Although all the packages are still available on the official package repository, their corresponding GitHub repositories, with the exception of “github[.]com/ornatedoctrin/layout”, are no longer accessible. The list of offending Go packages includes:
- shallowmulti/hypert (github.com/shallowmulti/hypert)
- shadowybulk/hypert (github.com/shadowybulk/hypert)
- belatedplanet/hypert (github.com/belatedplanet/hypert)
- thankfulmai/hypert (github.com/thankfulmai/hypert)
- vainreboot/layout (github.com/vainreboot/layout)
- ornatedoctrin/layout (github.com/ornatedoctrin/layout)
- utilizedsun/layout (github.com/utilizedsun/layout)
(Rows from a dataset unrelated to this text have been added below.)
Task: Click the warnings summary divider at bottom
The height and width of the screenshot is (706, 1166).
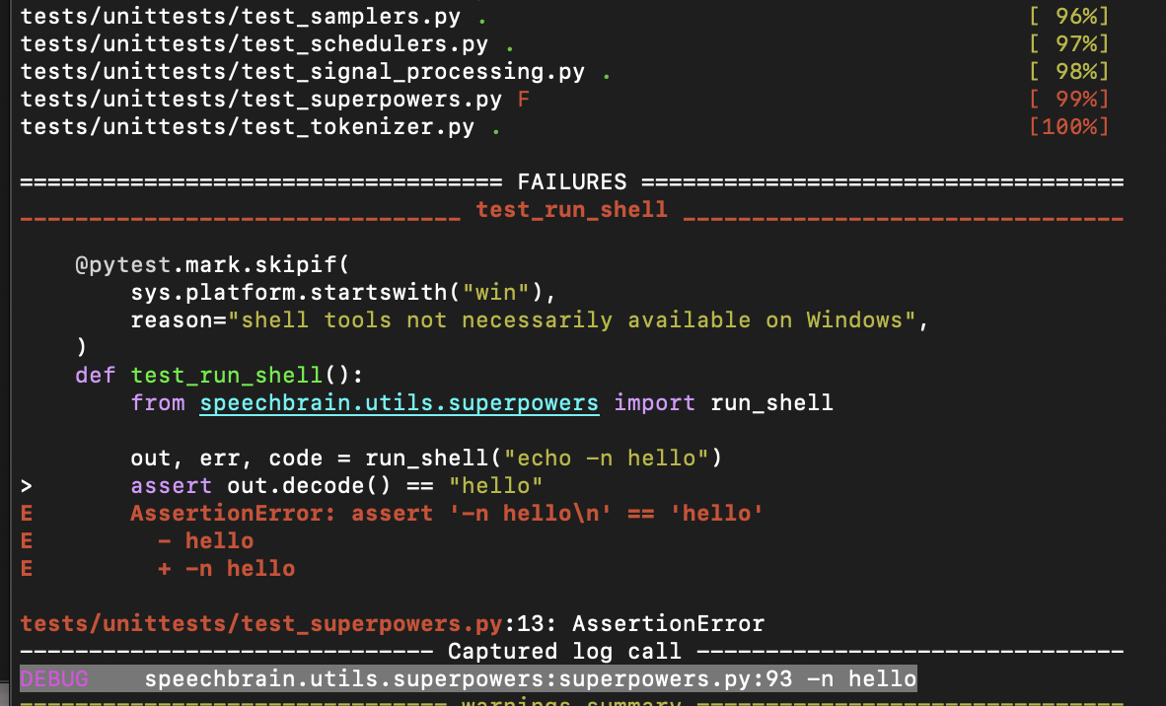Action: coord(572,702)
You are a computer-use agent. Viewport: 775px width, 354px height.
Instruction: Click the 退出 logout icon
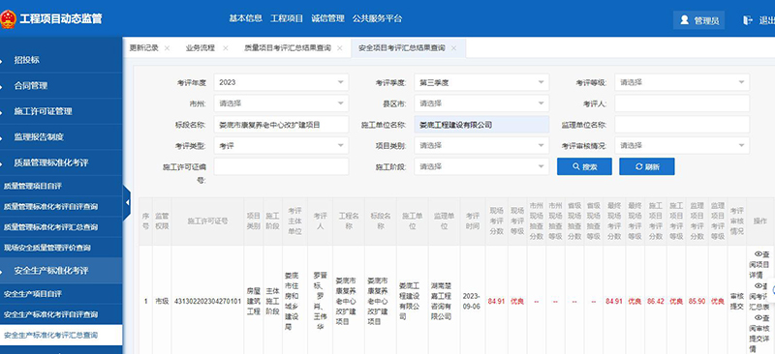[747, 20]
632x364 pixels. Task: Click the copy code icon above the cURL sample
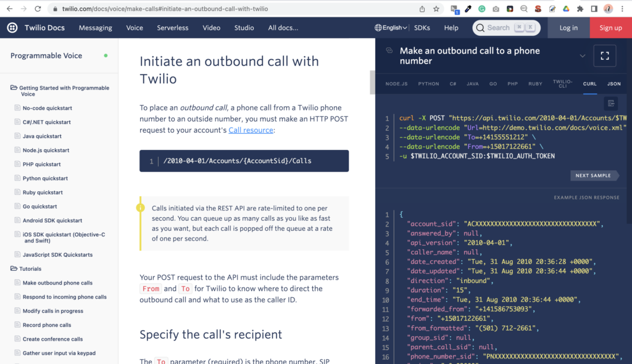coord(611,104)
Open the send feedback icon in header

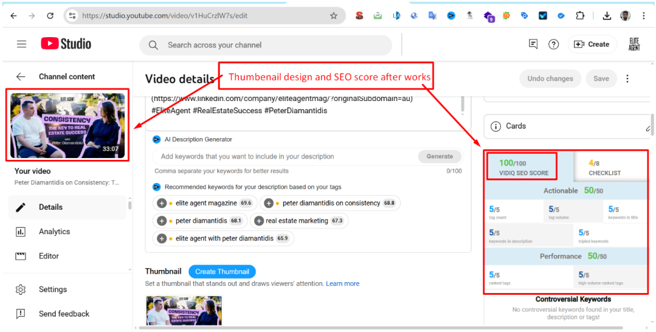pos(533,44)
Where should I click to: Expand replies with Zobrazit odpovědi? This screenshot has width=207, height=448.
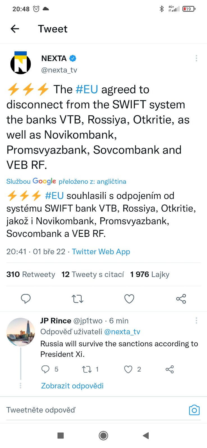72,386
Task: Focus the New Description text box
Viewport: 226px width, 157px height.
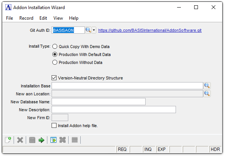Action: pyautogui.click(x=114, y=110)
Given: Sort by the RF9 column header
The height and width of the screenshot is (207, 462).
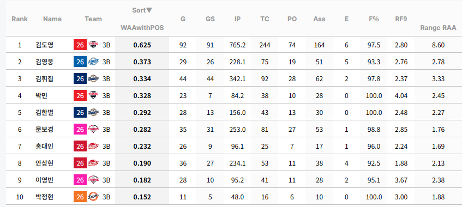Looking at the screenshot, I should tap(401, 19).
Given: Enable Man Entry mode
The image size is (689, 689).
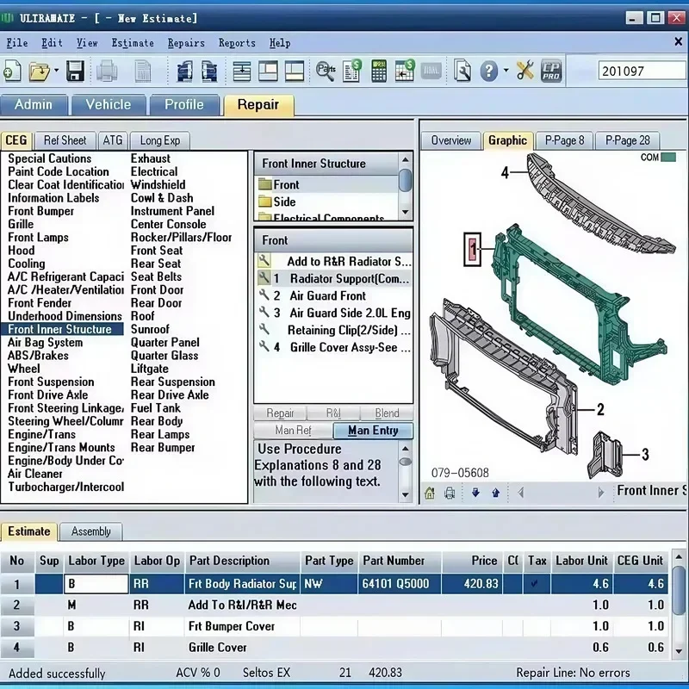Looking at the screenshot, I should pos(372,430).
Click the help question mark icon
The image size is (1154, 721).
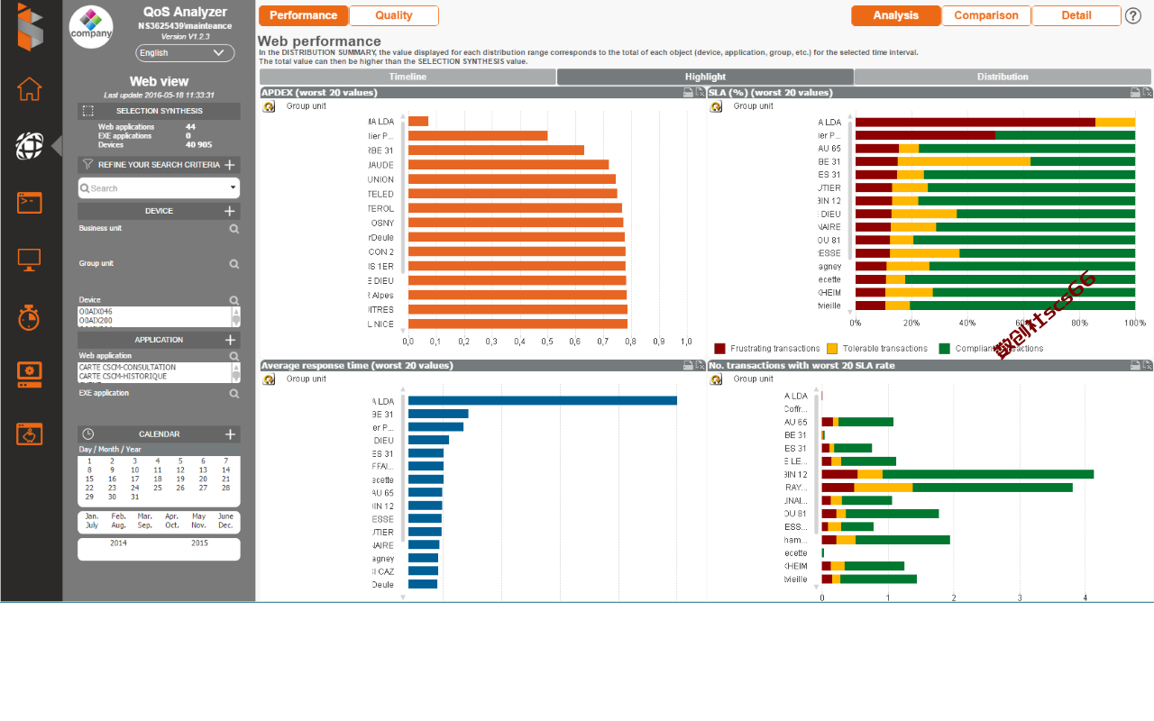(x=1133, y=15)
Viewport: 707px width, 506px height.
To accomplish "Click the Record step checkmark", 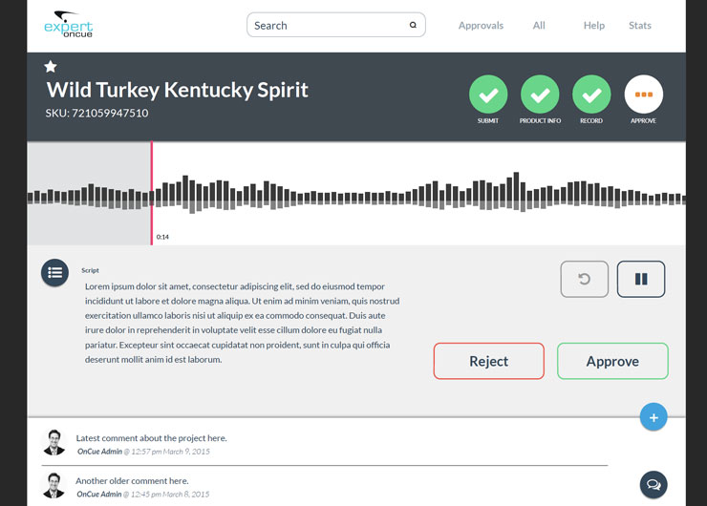I will coord(591,95).
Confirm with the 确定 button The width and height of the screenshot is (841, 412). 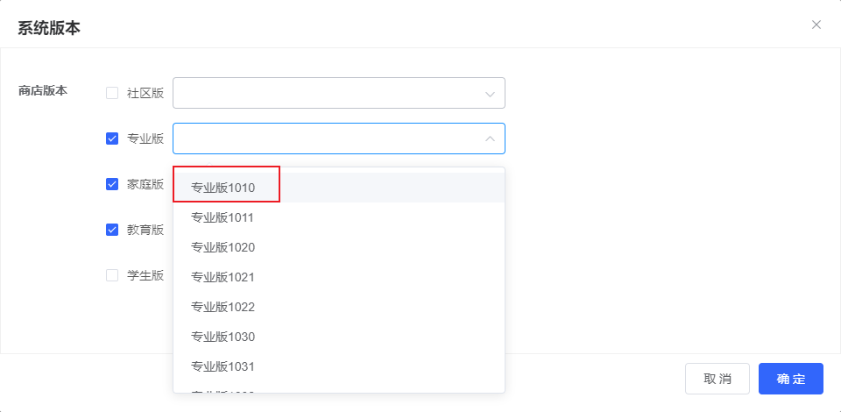click(790, 379)
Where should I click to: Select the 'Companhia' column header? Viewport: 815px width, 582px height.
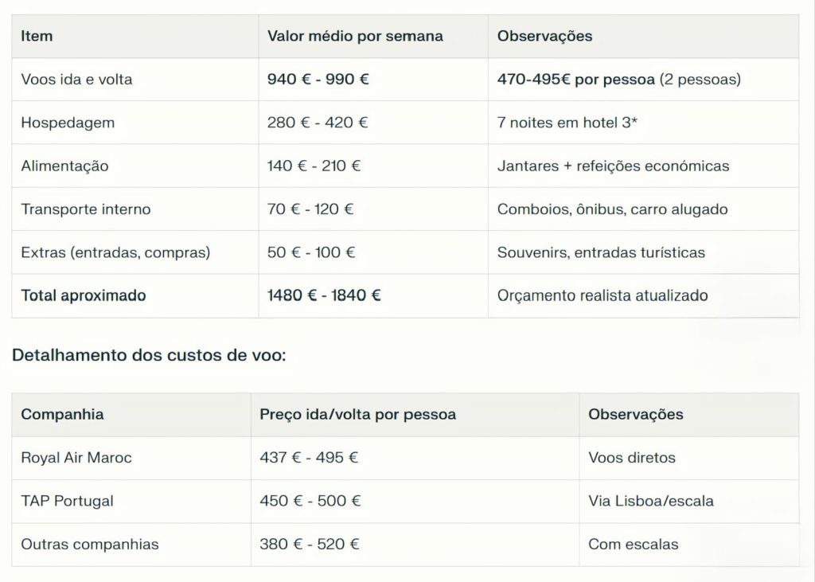tap(62, 415)
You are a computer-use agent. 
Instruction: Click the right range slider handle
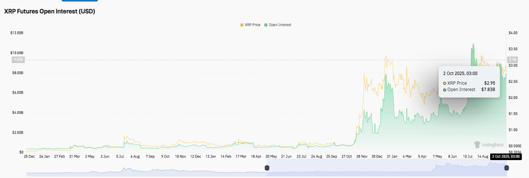506,168
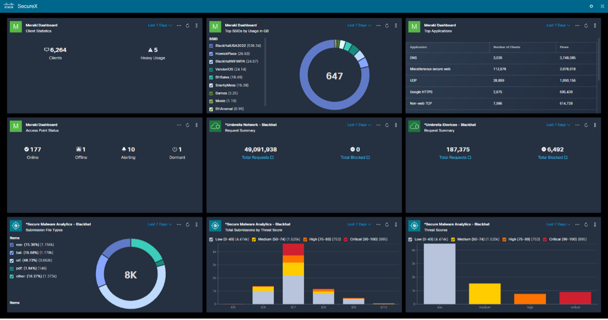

Socket’s analysis revealed that the counterfeit packages contain code designed to achieve remote code execution by running an obfuscated shell command to retrieve and run a script hosted on a remote server (“alturastreet[.]icu”). The remote script is not fetched until an hour has elapsed, likely in an attempt to evade detection.
The ultimate goal of the attack is to install and run an executable file that can potentially steal data or credentials.
This disclosure comes a month after Socket revealed another instance of a software supply chain attack targeting the Go ecosystem via a malicious package capable of granting the adversary remote access to infected systems.
According to Boychenko, “the repeated use of identical filenames, array-based string obfuscation, and delayed execution tactics strongly suggests a coordinated adversary who plans to persist and adapt.”
He further noted, “the discovery of multiple malicious hypert and layout packages, along with multiple fallback domains, points to an infrastructure designed for longevity, enabling the threat actor to pivot whenever a domain or repository is blacklisted or removed.”